From ff65c59996a85ac79e50efc9f50544036ca96311 Mon Sep 17 00:00:00 2001
From: Meng Zhang <meng@tabbyml.com>
Date: Sun, 29 Oct 2023 01:24:22 -0700
Subject: [PATCH] docs: Update MODEL_SPEC.md. remove info about ctranslate2
 backend (#660)

---
 MODEL_SPEC.md | 27 ++-------------------------
 1 file changed, 2 insertions(+), 25 deletions(-)
diff --git a/MODEL_SPEC.md b/MODEL_SPEC.md
index beec00b..7540e30 100644
--- a/MODEL_SPEC.md
+++ b/MODEL_SPEC.md
@@ -1,17 +1,10 @@
 # Tabby Model Specification (Unstable)
 
-> 💁 **INFO**
-> Tabby currently operates with two inference backends: [ctranslate2](https://github.com/OpenNMT/CTranslate2) and [llama.cpp](https://github.com/ggerganov/llama.cpp).
-> The CUDA/CPU device utilizes ctranslate2 when the `--device cuda` or `--device cpu` options are specified, while the Metal (M1/M2) device employs llama.cpp with the `--device metal` option.
-> 
-> It is possible to create a model that is only usable for a specific inference backend. However, in general, the Tabby team will maintain models that are usable on all devices.
-
 Tabby organizes the model within a directory. This document provides an explanation of the necessary contents for supporting model serving. An example model directory can be found at https://huggingface.co/TabbyML/StarCoder-1B
 
 The minimal Tabby model directory should include the following contents:
 
 ```
-ctranslate2/
 ggml/
 tabby.json
 tokenizer.json
@@ -23,16 +16,11 @@ This file provides meta information about the model. An example file appears as
 
 ```json
 {
-    "auto_model": "AutoModelForCausalLM",
     "prompt_template": "<PRE>{prefix}<SUF>{suffix}<MID>",
     "chat_template":  "<s>{% for message in messages %}{% if message['role'] == 'user' %}{{ '[INST] ' + message['content'] + ' [/INST]' }}{% elif message['role'] == 'assistant' %}{{ message['content'] + '</s> ' }}{% endif %}{% endfor %}",
 }
 ```
 
-The **auto_model** field can have one of the following values:
-- `AutoModelForCausalLM`: This represents a decoder-only style language model, such as GPT or Llama.

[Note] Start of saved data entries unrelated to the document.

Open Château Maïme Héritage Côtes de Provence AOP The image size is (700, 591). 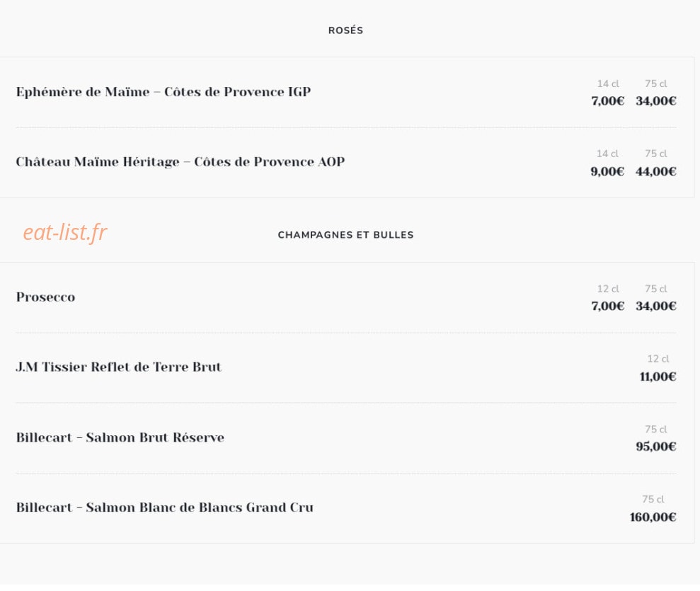[180, 161]
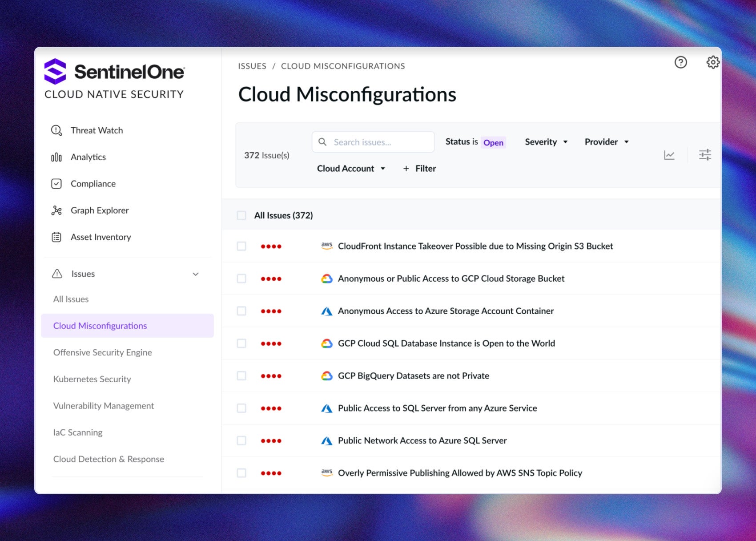Screen dimensions: 756x541
Task: Open the Vulnerability Management menu item
Action: (104, 406)
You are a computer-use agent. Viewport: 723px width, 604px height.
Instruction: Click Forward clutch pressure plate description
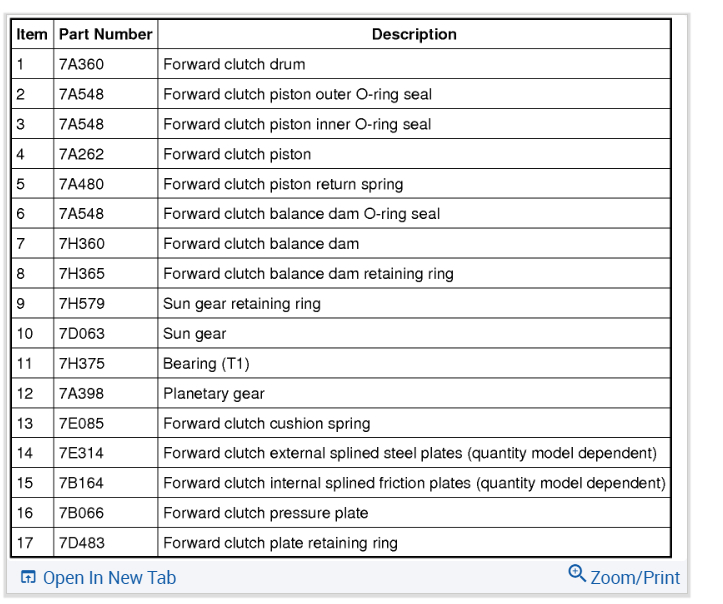[x=265, y=514]
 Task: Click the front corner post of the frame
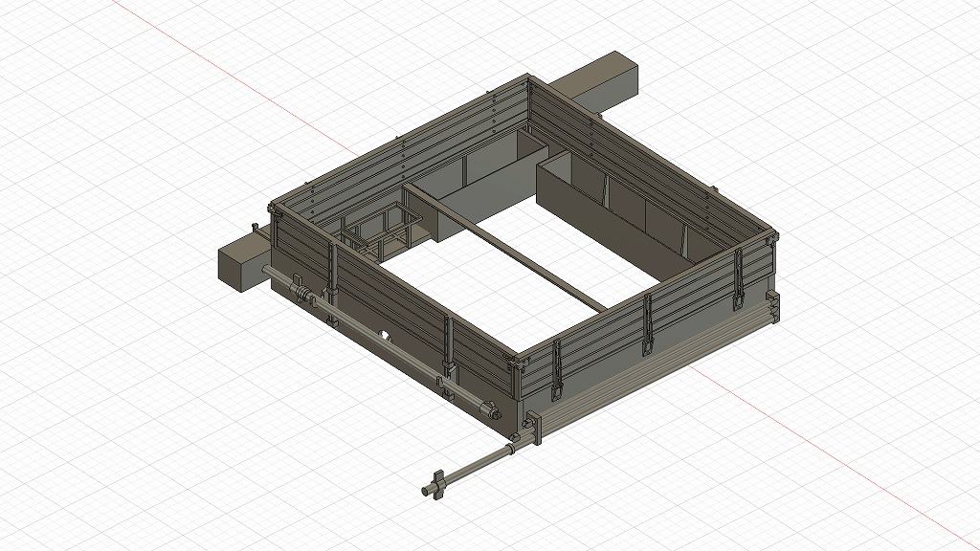519,378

-- `AutoModelForSeq2SeqLM`: This represents an encoder-decoder style language model, like T5.
-
 The **prompt_template** field is optional. When present, it is assumed that the model supports [FIM inference](https://arxiv.org/abs/2207.14255).
 
 One example for the **prompt_template** is `<PRE>{prefix}<SUF>{suffix}<MID>`. In this format, `{prefix}` and `{suffix}` will be replaced with their corresponding values, and the entire prompt will be fed into the LLM.

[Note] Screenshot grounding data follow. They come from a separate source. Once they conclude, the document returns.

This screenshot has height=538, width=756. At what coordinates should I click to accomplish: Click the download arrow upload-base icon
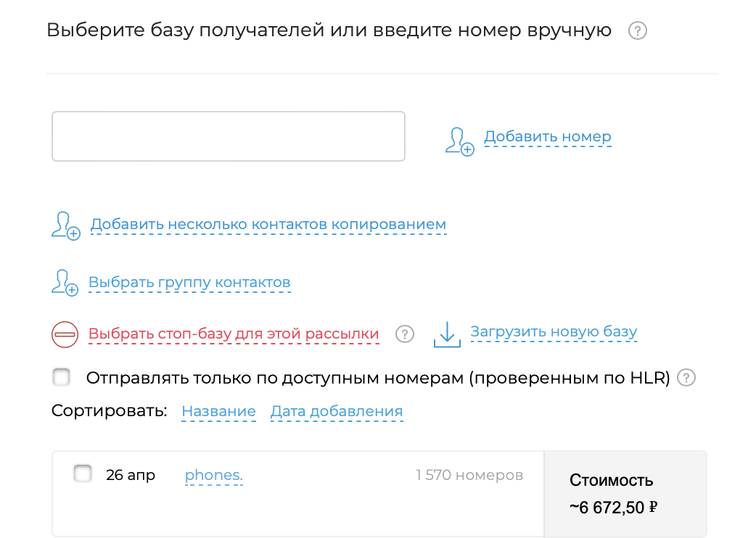coord(447,334)
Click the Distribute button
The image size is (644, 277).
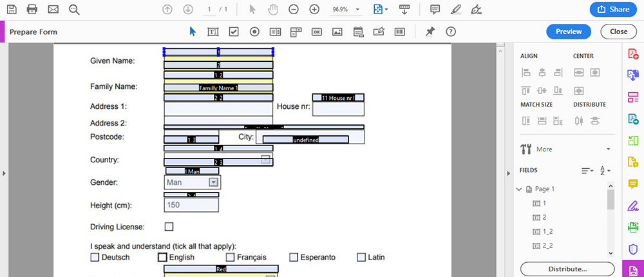click(x=567, y=269)
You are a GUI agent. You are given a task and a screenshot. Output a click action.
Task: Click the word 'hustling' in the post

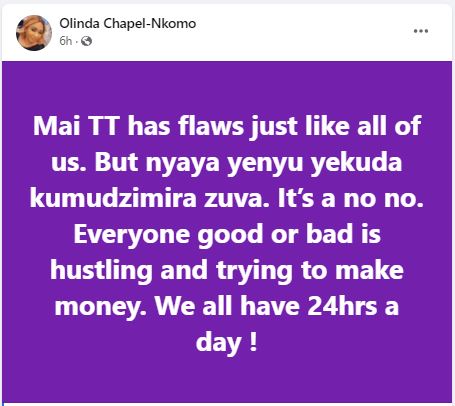point(101,270)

@@ -42,18 +30,7 @@ The **chat_template** field is optional. When it is present, it is assumed that
 ### tokenizer.json
 This is the standard fast tokenizer file created using [Hugging Face Tokenizers](https://github.com/huggingface/tokenizers). Most Hugging Face models already come with it in repository.
 
-### ctranslate2/
-This directory contains binary files used by the [ctranslate2](https://github.com/OpenNMT/CTranslate2) inference engine. Tabby utilizes ctranslate2 for inference on both `cpu` and `cuda` devices.
-
-With the [python package](https://pypi.org/project/ctranslate2) installed, you can acquire this directory by executing the following command in the HF model directory:
-
-```bash
-ct2-transformers-converter --model ./ --output_dir ctranslate2 --quantization=float16
-```
-
-*Note that the model itself must be compatible with ctranslate2.*
-
 ### ggml/
-This directory contains binary files used by the [llama.cpp](https://github.com/ggerganov/llama.cpp) inference engine. Tabby utilizes ggml for inference on the `metal` device.

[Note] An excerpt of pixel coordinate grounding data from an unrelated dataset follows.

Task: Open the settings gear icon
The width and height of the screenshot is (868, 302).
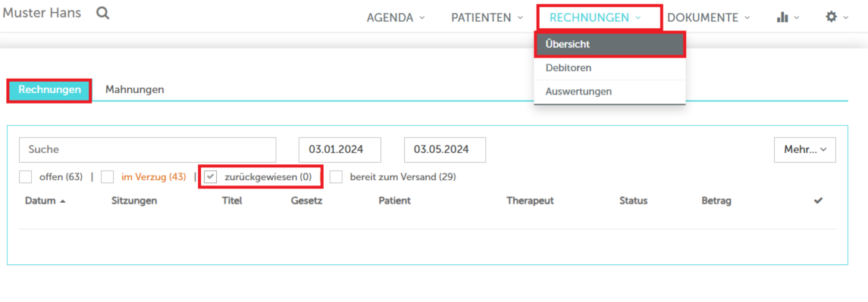Action: pyautogui.click(x=831, y=17)
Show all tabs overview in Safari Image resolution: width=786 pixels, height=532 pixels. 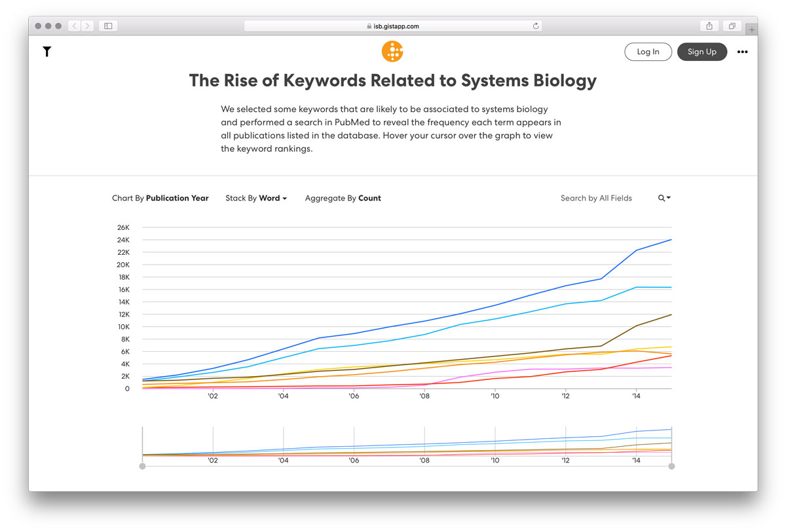pos(732,26)
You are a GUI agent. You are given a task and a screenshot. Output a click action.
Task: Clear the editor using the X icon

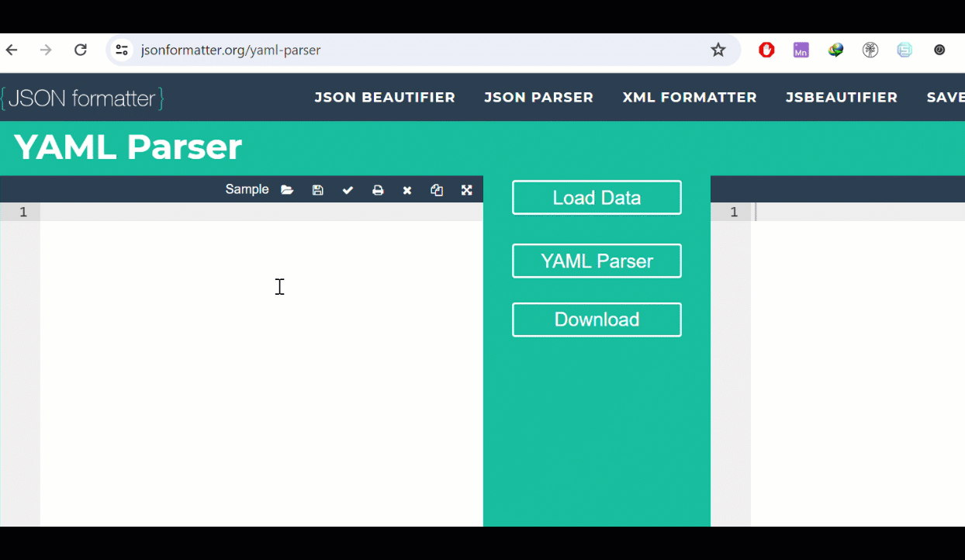(x=406, y=189)
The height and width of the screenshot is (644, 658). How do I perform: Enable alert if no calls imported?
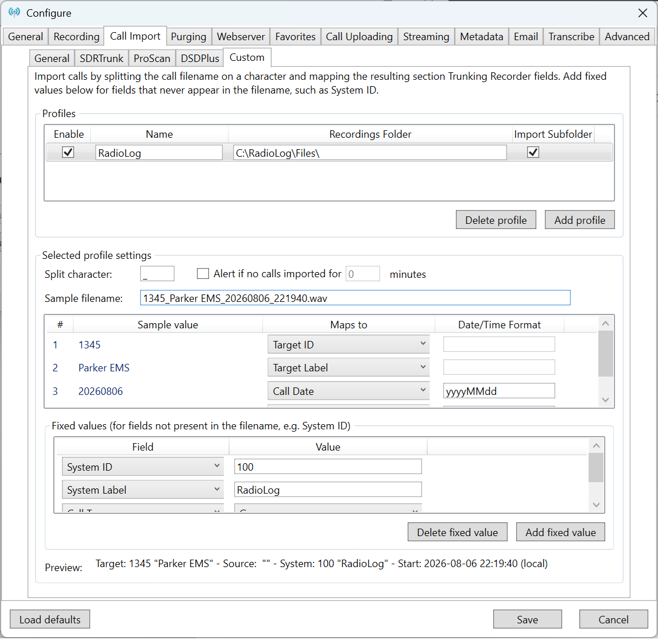click(x=203, y=274)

+This directory contains binary files used by the [llama.cpp](https://github.com/ggerganov/llama.cpp) inference engine. Tabby utilizes ggml for inference on `cpu`, `cuda` and `metal` devices.
 
-Currently, only `q8_0.gguf` in this directory is in use. You can refer to the instructions in llama.cpp to learn how to acquire it.
+Currently, only `q8_0.v2.gguf` in this directory is in use. You can refer to the instructions in llama.cpp to learn how to acquire it.